И я шел все дальше и дальше от Варшавского вокзала, не зная сам куда, но какое-то бессознательное чувство направило меня именно по Измайловскому проспекту к дому, где жила Малиновская и где мы впервые встретились и признались в своей взаимной любви. 

Вот и самый этот дом, где всегда нас ждал радушный привет Малиновской и Коленкиной. У ворот его по-прежнему дремлет на скамейке знакомый мне дворник в своей серой шубе, подвязанной цветным кушаком, в валяных сапогах и меховой шапке. Но милая квартира наверху теперь пуста или отдана уже другим, чужим жильцам. Теперь мне нечего бояться, что за ней кто-нибудь следит. 

Несколько минут я мысленно смотрел за эти ворота, представляя прежнюю красивую обстановку квартиры и ее хозяйку, молодую художницу, за своим мольбертом с кистью или с рейсфедером в руках. Она была теперь в полумраке одиночной камеры по ту сторону Невы, в Петропавловской крепости, вместе со своей подругой, и ни малейшей надежды вновь выйти на свободу не представлялось для нее, так как подруга ее выстрелила при аресте из револьвера. 

И вот, только что похоронив свое личное счастье, я всею душою отдался любви к товарищам, которые так же, как и я, похоронили все, что было им дорого в личной жизни, и гибли теперь в политических темницах или стремились продолжать свое дело на свободе. Порыв единичной любви не угас, а только вдруг превратился во мне в порыв страстной любви ко всему человечеству и в потребность сейчас же пожертвовать собою для него. 

Было ли это естественным переходом? Мне кажется, что да.

5. Мирский[74]

  Небольшой мороз наступил внезапно в Петербурге после долгой оттепели. Он украсил серебристыми иглами деревья Летнего сада, превратив все их ветки в пушистые белые лапки. 

Я шел среди этого серебристого тумана в главной аллее по направлению от заиндевевшей Невской набережной к Инженерному замку, где трагически погиб когда-то император Павел I. 

Надо мною было слегка мглистое, кой-где голубоватое, кой-где белесоватое зимнее северное небо, с южной стороны которого смотрел на меня большой красный глаз, низко висевший над горизонтом и окруженный на некотором расстоянии большой светлой дугой с ореолом на ее внешней стороне. Он освещал своим розоватым светом волшебную картину всеобщего обледенения. А я, тоже покрытый белым пухом на приподнятом воротнике своего пальто, старался представить, что живу на какой-то новой планете, где деревья растут с серебристыми иглами вместо наших зеленых листьев, а чуждое нам солнце вечно розовое. Но вскоре возвратился к мыслям о своей реальной жизни, где тоже было так необычно и не похоже на жизнь остальных людей. 
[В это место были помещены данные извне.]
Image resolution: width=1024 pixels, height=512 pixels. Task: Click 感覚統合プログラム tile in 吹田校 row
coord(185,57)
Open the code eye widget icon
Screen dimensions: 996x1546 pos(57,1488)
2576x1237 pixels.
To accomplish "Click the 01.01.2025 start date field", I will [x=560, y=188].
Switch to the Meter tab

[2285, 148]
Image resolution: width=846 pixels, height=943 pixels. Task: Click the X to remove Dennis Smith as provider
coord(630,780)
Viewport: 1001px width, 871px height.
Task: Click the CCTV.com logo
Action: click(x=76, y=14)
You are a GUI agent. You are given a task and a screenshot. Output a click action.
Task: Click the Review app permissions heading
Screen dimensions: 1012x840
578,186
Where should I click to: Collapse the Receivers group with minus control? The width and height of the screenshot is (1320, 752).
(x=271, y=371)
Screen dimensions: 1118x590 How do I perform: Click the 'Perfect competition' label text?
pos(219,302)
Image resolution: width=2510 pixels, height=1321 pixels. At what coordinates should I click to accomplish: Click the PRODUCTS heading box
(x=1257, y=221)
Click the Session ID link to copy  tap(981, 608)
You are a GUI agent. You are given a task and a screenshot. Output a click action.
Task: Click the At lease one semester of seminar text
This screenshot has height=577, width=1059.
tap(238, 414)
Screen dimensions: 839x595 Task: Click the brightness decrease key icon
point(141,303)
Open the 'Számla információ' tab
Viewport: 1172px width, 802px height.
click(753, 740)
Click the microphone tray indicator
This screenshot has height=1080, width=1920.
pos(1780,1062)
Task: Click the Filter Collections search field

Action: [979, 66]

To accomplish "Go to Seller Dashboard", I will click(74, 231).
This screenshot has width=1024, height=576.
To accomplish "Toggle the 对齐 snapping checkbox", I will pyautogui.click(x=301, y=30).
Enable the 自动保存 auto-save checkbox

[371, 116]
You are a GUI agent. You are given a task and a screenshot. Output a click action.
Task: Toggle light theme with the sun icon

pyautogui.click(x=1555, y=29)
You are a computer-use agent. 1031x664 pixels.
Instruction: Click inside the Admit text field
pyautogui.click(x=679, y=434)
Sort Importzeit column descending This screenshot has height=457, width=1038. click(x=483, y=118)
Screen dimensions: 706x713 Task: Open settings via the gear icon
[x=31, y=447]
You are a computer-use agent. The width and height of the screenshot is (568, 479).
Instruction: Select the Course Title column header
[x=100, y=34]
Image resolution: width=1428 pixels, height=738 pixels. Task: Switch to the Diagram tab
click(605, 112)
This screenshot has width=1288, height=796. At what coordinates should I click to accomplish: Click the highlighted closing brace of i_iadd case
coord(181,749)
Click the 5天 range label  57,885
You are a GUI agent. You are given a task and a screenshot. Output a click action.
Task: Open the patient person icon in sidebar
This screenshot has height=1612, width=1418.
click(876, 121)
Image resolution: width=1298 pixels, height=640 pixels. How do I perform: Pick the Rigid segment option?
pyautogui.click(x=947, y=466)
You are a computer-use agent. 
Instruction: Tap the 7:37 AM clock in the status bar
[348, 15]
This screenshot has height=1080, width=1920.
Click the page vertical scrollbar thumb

Фантазия, как всегда, стала рисовать мне один за другим всевозможные головокружительные подвиги на том пути, по которому мне только и можно было идти в начале моей жизни, потому что все иные пути, кроме этого революционного, были тщательно заперты тогда для меня и моих товарищей в России как министерством народного просвещения, во главе которого стоял жестокий и узкоголовый граф Дмитрий Толстой, так и всеми другими тогдашними русскими властями.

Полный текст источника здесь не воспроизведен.